A bill of exchange refers to a written interest that does not bear any interest. A bill of exchange is generally used in international trade and aims at binding one party to pay a fixed amount of money to another party at a predestined future date. As explained by Investopedia, bills of exchange are just like checks and promissory notes. This implies that they can be drawn by banks or individuals and are also commonly transferable through the way of endorsements. In case of being endorsed by a bank, they can be called as bank drafts and in case of being issued by individuals, they are called as trade drafts.

Features/Characteristics of the Bill of Exchange

The main features or characteristics carried by a bill of exchange include:

  • A bill of exchange needs to be in writing.
  • It should essentially include an order to pay.
  • It is required for the order to pay to be unrestricted. If it is, in any case, subject to the occurrence of some events, it will not be considered as a bill of exchange.
  • It is required to be duly signed and stamped by the drawer.
  • The parties to the bill (the drawer, the drawee, and the payee) should be certain and definite individuals.
  • There should be a definite amount to be paid.
  • The payment needs to be paid in cash than in kind.
  • The bill can be either on demand or after a specific time period.
  • The bill can be payable either to the bearer as well as to the order of payee.

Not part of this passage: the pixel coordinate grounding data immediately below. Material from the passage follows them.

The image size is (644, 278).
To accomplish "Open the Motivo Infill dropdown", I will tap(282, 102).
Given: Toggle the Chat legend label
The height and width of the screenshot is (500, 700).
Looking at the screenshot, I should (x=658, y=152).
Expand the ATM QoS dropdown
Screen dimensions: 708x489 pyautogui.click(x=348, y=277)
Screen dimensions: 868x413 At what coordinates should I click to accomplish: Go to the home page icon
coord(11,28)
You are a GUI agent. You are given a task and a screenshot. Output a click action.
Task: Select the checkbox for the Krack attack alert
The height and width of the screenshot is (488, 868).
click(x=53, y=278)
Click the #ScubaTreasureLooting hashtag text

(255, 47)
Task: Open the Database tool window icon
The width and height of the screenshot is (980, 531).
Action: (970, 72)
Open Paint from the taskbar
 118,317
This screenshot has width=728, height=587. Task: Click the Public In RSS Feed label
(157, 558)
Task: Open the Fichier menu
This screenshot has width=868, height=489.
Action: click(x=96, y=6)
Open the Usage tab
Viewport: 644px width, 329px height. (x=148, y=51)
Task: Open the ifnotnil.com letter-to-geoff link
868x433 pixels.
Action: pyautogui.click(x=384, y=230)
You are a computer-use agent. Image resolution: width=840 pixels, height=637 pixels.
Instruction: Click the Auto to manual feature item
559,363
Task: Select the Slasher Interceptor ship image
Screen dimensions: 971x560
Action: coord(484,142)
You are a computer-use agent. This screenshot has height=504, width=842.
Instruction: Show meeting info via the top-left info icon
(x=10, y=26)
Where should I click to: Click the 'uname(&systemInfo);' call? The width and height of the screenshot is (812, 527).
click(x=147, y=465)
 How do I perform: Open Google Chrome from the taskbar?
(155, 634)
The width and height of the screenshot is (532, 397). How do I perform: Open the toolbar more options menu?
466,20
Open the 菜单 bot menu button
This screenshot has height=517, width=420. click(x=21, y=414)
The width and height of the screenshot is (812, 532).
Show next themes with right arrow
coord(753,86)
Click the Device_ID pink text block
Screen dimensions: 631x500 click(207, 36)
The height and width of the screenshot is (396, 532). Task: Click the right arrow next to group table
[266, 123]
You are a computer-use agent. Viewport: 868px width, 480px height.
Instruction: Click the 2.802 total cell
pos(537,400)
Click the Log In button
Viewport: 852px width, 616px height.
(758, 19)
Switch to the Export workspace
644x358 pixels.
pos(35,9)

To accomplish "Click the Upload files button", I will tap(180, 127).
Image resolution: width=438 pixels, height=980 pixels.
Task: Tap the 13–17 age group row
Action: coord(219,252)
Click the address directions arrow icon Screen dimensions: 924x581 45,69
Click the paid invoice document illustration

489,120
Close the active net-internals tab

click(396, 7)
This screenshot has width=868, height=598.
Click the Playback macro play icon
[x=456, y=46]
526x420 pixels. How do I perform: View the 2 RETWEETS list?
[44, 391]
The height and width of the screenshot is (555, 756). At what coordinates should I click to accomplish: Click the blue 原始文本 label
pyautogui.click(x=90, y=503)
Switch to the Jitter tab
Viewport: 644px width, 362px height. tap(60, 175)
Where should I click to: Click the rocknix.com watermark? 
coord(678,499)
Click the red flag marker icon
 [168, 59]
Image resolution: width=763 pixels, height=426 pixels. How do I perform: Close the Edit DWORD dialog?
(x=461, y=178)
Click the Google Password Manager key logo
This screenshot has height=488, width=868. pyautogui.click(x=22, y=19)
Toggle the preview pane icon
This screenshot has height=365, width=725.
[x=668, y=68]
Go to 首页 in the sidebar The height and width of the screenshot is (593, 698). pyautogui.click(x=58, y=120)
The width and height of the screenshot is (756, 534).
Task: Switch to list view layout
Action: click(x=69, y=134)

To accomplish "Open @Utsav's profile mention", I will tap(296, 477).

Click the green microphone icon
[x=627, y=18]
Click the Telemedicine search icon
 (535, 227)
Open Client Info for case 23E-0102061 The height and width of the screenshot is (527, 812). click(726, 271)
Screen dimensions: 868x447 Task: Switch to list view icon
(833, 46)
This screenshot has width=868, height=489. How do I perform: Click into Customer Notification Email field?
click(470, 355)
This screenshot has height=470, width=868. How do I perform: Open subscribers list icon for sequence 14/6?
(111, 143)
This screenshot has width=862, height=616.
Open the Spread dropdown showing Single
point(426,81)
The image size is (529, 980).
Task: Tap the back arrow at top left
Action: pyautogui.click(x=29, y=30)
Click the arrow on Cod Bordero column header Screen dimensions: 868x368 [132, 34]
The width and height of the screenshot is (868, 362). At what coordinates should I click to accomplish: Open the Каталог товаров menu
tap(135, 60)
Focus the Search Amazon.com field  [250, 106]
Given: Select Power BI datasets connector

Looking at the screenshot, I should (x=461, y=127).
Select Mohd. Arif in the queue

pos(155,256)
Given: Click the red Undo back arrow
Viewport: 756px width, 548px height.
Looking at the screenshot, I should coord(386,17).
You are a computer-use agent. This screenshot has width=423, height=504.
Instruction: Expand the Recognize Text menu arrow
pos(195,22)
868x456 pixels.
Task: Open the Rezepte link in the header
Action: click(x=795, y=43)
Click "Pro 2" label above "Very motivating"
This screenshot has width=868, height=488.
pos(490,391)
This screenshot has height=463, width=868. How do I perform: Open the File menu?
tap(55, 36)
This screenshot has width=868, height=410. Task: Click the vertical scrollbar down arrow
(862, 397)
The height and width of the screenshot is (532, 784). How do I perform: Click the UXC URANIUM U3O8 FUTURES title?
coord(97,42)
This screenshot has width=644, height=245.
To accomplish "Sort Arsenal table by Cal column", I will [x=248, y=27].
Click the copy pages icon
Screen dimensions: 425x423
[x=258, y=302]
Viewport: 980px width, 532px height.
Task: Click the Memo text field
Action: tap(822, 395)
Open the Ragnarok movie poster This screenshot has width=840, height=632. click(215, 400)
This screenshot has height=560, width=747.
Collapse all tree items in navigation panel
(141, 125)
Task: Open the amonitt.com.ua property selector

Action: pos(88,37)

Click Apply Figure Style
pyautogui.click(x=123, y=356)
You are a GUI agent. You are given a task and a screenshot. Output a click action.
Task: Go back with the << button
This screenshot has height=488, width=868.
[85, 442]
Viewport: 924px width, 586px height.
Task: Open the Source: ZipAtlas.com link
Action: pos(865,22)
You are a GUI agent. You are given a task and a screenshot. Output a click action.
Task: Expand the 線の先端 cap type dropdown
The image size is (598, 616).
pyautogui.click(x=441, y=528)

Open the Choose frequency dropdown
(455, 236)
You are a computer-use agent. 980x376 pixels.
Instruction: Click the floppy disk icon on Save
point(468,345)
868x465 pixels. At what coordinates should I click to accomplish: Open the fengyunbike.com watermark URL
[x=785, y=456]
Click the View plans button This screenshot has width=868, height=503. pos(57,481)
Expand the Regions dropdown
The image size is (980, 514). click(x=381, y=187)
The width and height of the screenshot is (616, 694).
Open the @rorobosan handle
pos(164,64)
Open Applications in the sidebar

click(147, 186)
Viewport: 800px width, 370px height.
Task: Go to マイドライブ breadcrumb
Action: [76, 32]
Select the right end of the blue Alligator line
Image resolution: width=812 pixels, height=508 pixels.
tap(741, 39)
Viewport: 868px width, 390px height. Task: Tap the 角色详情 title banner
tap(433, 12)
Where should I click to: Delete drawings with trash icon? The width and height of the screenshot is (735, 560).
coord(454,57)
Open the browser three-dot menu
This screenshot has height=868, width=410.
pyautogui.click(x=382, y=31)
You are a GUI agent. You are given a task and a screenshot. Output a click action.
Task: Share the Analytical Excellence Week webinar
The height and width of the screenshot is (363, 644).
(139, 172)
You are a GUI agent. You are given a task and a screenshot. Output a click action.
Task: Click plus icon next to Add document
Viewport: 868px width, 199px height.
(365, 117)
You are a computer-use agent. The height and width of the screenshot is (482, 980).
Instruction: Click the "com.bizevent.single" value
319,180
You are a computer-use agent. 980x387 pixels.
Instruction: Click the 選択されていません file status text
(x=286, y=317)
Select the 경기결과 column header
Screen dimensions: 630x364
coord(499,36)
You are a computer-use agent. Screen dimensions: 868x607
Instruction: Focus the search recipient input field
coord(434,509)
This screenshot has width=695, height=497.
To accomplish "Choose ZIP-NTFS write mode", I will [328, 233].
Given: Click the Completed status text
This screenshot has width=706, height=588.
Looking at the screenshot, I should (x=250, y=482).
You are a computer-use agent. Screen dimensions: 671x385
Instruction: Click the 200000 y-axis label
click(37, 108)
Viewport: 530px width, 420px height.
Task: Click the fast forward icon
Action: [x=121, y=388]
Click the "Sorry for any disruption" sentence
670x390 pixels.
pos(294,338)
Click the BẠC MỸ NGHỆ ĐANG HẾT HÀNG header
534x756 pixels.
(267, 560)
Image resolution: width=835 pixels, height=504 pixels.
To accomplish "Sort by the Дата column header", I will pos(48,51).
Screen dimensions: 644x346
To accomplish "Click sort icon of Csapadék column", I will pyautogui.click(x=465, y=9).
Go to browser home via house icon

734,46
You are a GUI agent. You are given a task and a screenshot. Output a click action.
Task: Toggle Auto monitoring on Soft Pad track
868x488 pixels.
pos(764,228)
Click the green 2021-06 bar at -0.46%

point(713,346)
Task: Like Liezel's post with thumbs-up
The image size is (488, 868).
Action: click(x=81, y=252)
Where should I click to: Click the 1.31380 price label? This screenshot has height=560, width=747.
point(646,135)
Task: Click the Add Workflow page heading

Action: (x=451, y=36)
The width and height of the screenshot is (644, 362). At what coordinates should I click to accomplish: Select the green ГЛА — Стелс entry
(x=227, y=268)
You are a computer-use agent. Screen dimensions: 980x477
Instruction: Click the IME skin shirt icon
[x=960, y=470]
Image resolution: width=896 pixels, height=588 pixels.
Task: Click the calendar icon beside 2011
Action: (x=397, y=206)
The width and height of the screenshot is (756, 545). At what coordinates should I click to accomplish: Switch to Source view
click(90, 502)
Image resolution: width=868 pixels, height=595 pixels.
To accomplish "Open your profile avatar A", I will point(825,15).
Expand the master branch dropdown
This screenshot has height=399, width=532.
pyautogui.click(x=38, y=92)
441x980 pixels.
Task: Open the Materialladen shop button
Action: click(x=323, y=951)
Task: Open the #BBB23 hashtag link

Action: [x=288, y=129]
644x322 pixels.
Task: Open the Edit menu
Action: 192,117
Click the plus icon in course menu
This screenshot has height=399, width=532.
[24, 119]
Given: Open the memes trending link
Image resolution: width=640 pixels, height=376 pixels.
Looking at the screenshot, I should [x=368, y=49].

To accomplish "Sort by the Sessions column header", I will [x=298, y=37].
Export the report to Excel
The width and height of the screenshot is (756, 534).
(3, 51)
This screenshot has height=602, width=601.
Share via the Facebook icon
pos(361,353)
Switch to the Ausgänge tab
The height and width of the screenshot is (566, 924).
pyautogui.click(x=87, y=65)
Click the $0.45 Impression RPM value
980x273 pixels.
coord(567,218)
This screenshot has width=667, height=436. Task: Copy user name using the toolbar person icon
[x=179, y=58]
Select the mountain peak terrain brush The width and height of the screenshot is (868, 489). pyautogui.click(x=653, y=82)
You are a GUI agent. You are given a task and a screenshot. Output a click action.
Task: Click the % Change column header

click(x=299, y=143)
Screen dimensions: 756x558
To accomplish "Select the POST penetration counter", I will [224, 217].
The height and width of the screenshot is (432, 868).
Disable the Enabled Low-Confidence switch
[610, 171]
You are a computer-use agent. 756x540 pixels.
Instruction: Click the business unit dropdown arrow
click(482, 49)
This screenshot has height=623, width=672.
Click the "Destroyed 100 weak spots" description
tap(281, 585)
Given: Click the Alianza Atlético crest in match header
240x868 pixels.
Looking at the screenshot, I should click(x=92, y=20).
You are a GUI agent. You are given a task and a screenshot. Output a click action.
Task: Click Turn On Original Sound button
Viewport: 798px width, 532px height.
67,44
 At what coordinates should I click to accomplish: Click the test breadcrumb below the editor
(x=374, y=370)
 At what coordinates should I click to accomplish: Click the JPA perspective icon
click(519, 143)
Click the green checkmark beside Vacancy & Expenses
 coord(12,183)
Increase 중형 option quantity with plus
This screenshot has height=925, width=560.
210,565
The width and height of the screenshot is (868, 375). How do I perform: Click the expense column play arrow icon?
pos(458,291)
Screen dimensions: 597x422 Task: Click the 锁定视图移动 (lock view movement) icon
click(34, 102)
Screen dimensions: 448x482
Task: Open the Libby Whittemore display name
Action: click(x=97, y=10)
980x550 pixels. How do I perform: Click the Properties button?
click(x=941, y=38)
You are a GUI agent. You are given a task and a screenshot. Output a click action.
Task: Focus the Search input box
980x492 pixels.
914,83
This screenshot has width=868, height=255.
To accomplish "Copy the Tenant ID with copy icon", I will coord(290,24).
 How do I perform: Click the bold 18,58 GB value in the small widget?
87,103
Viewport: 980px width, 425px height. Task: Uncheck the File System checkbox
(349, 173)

Functions of Bill of Exchange

The main functions performed by a bill of exchange include:

  • A bill of exchange provides the granting of trade credit in a lawful format by allowing payments on agreed prospective dates.
  • Facilitates formal evidence of the claim for payment from a seller to a buyer.
  • Facilitates the seller with access to finance by allowing them to transfer their debts to a bank or financer by simply endorsing the bill of exchange to that bank or financer.
  • Allows the financer or the banker to retain a convincing legal claim on the buyer as well as the seller.

Permits a seller to protect their access to the legal system in case of problems, besides providing easier access to that legal system.